DOCUMENT TEXT:

Two debates, the same problem with speciesist rhetorics blurring out a reasonable, coherent discourse.

A.)   The (unfortunately) highly controversial debate about Halal and Kosher slaughter methods.

B.)   The ‘humane meat’ marketing campaigns, using Animal Welfare as the as a vehicle for their sales boosting.

In both these speciesist segments – the one religious, the other one more plain-culturally based – you face an upholding of speciesist ideological tenets, additionally to the front-fight of defending a speciesist practice.

Why are we discussing these two examples of speciesist praxes?

Pro-arguments defending these two praxes, that are finding their basis in cultural reception, have permeated the AR debate to some extent on outreach strategies in regards to multiculturalism and culture – assuming “traditions” to be fixed societal phenomena/entities, immune to continuous ethical historical change.

—-

The Problem of rhetorical twists permeating the AR discussion in the case of A.):

The basic argument from an AR side defending religious slaughter methods, as no less “cruel” than pre-stun methods, goes that Nonhumans suffer either way, conditions in slaughterhouses might even be worse, at least as bad, and that all slaughter must stop.

Usually missed in this string of argumentation is a more detailed critique why e.g. slaughterhouses such as those designed by Temple Grandin are for example “as bad” as religious slaughter methods: So called “humane” slaughter methods have to be criticized and critically examined in their own respect.

WORK TO COMPLETE: Carry on the essay about speciesist rhetoric in the debates over religious slaughter and "humane meat," picking up after its last sentence. The items after this point are separate material unrelated to the essay.

(Dataset entries)
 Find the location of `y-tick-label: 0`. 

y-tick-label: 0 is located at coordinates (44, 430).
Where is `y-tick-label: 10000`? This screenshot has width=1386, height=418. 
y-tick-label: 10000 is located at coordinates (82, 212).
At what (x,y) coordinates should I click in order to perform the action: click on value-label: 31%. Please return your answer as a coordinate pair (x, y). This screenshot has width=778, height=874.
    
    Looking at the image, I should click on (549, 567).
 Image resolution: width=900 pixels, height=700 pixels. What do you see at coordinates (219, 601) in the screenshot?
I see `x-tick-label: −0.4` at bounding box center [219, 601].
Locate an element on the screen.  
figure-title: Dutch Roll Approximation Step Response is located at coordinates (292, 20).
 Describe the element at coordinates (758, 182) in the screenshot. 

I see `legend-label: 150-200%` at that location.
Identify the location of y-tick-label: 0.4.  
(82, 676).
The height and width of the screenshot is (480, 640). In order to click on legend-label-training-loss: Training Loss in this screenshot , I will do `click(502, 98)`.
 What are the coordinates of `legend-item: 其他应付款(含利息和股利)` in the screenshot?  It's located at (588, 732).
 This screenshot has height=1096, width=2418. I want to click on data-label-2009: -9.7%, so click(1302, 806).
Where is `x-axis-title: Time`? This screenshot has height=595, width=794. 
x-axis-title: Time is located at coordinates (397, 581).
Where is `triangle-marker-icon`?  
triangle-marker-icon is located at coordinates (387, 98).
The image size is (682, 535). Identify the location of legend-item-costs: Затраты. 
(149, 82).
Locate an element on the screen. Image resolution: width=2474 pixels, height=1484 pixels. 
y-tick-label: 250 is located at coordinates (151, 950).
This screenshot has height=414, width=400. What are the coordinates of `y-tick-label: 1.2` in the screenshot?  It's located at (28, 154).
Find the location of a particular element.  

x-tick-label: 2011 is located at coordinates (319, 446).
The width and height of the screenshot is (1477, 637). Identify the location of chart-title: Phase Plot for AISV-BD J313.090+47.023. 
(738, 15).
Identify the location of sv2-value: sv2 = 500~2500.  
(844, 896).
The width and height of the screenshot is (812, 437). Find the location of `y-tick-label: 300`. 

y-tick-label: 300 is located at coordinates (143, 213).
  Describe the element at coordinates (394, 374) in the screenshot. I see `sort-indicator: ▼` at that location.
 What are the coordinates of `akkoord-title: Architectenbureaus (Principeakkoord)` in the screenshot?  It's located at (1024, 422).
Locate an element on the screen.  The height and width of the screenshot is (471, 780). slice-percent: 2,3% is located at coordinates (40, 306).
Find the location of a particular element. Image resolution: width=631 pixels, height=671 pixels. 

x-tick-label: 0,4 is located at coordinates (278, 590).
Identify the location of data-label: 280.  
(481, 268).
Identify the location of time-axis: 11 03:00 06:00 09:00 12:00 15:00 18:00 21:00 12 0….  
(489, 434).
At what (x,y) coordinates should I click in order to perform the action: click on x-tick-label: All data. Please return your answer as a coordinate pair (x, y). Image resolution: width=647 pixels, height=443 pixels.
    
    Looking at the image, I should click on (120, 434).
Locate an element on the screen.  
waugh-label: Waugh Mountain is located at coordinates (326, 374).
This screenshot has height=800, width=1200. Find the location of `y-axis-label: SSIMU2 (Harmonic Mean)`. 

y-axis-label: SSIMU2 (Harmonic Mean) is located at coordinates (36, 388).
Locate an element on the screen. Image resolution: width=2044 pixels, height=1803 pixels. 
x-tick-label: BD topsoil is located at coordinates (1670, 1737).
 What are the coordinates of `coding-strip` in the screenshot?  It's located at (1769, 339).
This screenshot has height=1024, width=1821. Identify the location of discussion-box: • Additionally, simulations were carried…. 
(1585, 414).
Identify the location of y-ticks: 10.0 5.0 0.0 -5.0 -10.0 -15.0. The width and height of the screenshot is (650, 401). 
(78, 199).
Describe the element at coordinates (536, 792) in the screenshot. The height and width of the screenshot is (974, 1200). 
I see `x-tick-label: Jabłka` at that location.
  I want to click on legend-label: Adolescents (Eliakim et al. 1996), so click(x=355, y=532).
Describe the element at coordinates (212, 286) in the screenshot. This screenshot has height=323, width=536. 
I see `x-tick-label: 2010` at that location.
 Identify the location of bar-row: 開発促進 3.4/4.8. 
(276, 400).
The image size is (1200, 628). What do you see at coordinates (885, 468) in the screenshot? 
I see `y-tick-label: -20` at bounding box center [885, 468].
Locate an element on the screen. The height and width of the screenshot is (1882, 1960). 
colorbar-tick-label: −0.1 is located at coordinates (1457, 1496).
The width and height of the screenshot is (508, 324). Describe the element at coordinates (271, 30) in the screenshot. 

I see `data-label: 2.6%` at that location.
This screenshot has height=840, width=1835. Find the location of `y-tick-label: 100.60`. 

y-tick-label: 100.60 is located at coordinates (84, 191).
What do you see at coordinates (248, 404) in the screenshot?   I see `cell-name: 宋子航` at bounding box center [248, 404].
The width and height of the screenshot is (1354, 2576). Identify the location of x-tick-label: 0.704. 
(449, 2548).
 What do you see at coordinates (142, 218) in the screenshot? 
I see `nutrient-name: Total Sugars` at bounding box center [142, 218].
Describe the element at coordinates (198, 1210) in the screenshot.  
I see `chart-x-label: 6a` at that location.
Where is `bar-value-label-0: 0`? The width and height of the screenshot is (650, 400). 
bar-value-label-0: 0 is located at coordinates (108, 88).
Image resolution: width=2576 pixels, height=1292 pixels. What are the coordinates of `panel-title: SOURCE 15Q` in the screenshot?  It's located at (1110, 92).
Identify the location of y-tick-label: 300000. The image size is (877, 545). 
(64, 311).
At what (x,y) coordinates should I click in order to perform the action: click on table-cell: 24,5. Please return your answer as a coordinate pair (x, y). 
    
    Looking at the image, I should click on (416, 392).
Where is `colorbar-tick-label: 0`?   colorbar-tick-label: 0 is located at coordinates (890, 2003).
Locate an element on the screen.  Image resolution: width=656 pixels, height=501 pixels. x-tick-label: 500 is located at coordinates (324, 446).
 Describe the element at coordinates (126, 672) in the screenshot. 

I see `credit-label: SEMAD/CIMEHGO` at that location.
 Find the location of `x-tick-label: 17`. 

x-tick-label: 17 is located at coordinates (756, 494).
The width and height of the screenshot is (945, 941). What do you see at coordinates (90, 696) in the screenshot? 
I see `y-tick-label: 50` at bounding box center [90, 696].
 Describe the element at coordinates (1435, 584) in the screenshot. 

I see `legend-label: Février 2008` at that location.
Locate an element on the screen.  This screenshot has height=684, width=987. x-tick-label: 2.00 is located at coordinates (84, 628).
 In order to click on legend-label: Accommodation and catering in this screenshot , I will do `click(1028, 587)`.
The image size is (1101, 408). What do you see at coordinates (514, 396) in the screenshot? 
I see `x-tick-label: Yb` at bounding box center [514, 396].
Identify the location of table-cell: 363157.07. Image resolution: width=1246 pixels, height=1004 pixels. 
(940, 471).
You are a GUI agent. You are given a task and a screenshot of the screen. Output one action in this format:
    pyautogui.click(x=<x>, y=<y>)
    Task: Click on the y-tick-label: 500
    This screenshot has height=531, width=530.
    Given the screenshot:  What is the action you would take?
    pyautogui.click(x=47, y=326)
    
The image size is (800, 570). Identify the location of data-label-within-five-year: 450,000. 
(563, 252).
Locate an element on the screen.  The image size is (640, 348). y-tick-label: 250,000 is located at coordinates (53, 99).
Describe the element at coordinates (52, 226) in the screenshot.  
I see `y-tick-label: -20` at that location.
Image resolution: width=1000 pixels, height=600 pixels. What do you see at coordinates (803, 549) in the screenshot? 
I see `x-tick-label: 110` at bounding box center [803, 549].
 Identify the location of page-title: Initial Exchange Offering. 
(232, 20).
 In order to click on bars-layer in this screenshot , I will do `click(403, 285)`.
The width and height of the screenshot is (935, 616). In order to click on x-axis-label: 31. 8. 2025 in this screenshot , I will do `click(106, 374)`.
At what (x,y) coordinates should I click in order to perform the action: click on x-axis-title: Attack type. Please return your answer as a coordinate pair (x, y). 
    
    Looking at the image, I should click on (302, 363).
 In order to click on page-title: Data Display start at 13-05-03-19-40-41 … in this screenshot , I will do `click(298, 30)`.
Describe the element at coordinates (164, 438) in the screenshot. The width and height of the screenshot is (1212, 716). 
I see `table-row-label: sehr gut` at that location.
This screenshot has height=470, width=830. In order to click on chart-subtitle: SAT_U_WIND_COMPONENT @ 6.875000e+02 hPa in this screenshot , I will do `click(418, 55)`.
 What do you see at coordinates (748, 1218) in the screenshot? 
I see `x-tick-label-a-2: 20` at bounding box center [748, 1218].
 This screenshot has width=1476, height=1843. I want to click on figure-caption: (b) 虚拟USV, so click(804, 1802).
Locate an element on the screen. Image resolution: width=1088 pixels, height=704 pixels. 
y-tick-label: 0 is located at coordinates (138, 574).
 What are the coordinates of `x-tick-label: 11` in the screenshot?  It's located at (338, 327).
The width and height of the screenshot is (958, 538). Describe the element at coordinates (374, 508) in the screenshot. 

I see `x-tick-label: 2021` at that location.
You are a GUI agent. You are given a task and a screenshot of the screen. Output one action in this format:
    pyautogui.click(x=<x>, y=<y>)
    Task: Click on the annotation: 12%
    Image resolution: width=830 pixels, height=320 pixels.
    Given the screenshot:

OUTPUT OF THE EXERCISE:
The argument against the relativization of ‘different speciesist practices’ as in the case A.) from an AR position can be:

Why are we fighting to be able to film abuse in factory farms, when in the end of the day the comparably more abusive form of “handling” does not make any difference at all? After all we are always trying to alleviate any comparably more “extreme” forms of suffering in a situation where we can’t stop speciesism overnight. We do that, alongside with campaigning for veganism!

The trap with religious animal killing practices is that the degree to which killing becomes a deed of “good” is mostly being overlooked let alone critically discussed. Can you really expect strict believers to end killing Nonhumans, if it’s on behalf of an “almighty God” who decrees you to do so?

From an AR point of view we would say that no religion/religious tradition/belief whatsoever must come before either Animal Rights or Human Rights, equally.

—-

The Problem of rhetorical twists permeating the AR discussion in the case of B.):

Anecdotal example: A German animal advocacy group advertises for “humane meat” with the slogan: “For a life before becoming meat” (http://www.provieh.de/downloads_provieh/01_ki_schweine.pdf, 5/11/14), the same slogan is being used by the Austrian Green Party (http://www.gruene.at/europa/2-welle,5/11/14).

The problem being that cultural tenets of speciesism are not questioned, nor what strategies are effective at what given context. Strategies and analyses seem to fall short to a short-term mass-movement idea and behaviour within the AR community.

– There is no clear line drawn towards the impacts of what comes along as cultural heritage.

– Activists fight against the symptoms, not the cultural roots of speciesist rethorics that enables speciesist practices to be culturally active.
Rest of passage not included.